• DATA RECORDS
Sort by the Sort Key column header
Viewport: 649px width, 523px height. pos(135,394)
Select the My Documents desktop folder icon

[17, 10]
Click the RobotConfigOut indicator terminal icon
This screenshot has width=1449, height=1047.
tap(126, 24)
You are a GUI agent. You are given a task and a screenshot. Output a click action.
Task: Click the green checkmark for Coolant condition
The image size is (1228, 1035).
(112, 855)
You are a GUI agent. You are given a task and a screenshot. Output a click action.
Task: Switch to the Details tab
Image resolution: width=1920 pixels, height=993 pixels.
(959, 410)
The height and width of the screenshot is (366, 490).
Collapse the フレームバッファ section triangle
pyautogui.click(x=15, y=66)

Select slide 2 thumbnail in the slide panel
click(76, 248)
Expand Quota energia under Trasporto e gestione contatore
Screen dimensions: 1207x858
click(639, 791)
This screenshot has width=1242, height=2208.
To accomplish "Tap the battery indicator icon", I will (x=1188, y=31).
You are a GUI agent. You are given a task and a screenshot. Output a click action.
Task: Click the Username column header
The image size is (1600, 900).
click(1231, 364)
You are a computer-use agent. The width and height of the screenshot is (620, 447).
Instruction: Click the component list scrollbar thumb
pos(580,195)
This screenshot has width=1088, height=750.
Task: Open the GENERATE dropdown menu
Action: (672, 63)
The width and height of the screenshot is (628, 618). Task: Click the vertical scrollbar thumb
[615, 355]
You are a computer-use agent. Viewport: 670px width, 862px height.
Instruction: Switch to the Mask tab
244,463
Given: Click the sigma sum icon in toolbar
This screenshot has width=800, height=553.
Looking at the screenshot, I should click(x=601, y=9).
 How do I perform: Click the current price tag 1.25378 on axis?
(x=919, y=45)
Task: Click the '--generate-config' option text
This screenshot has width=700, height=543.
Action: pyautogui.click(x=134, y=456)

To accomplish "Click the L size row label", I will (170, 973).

• AIM OF THE TASK
Please copy every line of the records above in which "will" appears.

• EXERCISE OUTPUT
To accomplish "Tap the battery indicator icon", I will (x=1188, y=31).
To accomplish "Click the L size row label", I will (170, 973).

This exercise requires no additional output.